For many in the climate field, there is a mystique about what exactly happens in the halls of the Maritim Hotel, where the Bonn negotiations take place. I must report that the talks (at least those I had access to – some happen literally behind closed doors) are, like the Maritim Hotel itself: large and unassuming, and pretty dull.

In addition to not being terribly exciting, these sessions can be frustrating. To really follow the discussions, one must have knowledge of the Durban Platform of 2012, the Bali Action Plan of 2007, and so on through the preceding 12 years of negotiations.

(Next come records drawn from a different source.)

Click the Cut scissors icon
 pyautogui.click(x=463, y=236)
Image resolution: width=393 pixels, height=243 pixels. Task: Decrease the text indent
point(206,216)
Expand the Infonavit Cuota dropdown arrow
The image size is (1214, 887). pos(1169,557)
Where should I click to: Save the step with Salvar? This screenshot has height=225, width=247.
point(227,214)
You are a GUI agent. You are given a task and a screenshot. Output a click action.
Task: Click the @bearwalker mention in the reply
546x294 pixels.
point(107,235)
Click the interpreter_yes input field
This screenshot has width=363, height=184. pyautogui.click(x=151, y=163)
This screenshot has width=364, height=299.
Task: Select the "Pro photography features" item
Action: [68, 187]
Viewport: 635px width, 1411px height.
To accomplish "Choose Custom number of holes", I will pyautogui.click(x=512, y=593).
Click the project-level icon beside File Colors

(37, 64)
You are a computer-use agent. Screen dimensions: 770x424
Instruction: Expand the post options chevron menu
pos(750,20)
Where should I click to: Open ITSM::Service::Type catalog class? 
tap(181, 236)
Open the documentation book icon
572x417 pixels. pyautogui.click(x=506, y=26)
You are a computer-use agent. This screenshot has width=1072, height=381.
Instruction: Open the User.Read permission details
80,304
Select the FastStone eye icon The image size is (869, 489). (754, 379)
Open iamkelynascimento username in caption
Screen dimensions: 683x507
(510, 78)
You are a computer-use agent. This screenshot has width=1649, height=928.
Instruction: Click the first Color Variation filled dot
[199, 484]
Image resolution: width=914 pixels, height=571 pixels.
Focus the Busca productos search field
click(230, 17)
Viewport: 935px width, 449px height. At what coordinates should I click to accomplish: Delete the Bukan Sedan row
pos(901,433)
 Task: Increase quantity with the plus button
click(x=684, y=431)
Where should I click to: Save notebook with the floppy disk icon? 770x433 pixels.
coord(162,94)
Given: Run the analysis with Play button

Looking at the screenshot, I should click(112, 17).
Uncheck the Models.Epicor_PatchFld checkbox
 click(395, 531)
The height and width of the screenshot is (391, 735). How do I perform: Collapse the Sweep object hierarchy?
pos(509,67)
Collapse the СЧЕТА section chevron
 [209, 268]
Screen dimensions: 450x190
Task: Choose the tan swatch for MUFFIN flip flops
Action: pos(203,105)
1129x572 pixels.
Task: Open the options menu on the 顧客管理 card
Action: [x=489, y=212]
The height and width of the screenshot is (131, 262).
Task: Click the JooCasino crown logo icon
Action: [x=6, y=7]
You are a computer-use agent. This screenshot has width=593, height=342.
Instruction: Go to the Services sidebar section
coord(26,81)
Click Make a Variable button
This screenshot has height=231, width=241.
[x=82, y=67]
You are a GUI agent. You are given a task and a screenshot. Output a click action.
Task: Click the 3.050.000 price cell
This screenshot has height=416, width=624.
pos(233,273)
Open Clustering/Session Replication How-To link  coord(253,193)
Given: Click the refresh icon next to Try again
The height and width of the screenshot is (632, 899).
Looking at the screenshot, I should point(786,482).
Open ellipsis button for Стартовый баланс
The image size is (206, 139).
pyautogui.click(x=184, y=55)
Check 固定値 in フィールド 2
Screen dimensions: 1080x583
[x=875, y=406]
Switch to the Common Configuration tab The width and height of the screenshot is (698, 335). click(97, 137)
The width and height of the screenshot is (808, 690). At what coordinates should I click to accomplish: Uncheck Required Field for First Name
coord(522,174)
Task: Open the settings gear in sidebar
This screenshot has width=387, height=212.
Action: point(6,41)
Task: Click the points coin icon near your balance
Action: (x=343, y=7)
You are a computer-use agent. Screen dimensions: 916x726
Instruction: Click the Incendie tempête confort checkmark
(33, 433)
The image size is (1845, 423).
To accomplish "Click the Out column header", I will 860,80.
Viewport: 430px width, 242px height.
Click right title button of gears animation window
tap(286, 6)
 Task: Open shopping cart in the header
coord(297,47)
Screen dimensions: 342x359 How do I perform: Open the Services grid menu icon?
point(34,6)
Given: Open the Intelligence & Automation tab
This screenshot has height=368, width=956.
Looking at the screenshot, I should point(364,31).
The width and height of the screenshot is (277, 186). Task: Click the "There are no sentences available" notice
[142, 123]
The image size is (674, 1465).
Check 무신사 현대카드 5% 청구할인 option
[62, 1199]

Despite not being as exciting as watching two talking heads debate the existence of climate change on cable news, this is where a lot of decisions are made that will determine to a large degree how the global community faces the challenge of global warming. As a non-profit observer with the climate policy consultancy, Ecofys (actually a for-profit that belongs to a non-profit umbrella group for the express purpose of gaining access to UNFCCC conferences, from which for-profits are barred), I was at the conference to learn about Intended Nationally Determined Contributions, or INDCs.

At the June 2014 Bonn Conference INDCs were on almost everyone’s mind. They’re what will form the backbone of a new climate agreement slated for 2015 that will, for the first time in the history of the UNFCCC, require all countries to create a legally binding agreement to address rising greenhouse gas emissions. This is a big deal because previous agreements were either not legally binding or applied only to developed countries.

As part of this agreement, each country will have to submit a plan that details their planned greenhouse gas reductions for the coming decades. The hope is that these contributions will keep global temperatures from rising more than2°C, a target agreed to by the world’s governments at previous international negotiations and supported by scientists.

The UNFCCC meetings hold a lot of importance to students of the world of climate change. From the triumphs of Rio and Kyoto, to the failures of Copenhagen, and the washout of Doha, the outcomes of the UNFCCC are followed and parsed over by climate change students in classes and bars alike.

It seems that every year, a global agreement is just around the corner. This year feels both the same and a little different. With the all countries outlining how much they’ll reduce greenhouse gas emissions through INDCs, we could finally see an agreement that will ensure global temperatures don’t pass the 2°C threshold in just 500 days at negotiations in Paris in 2015.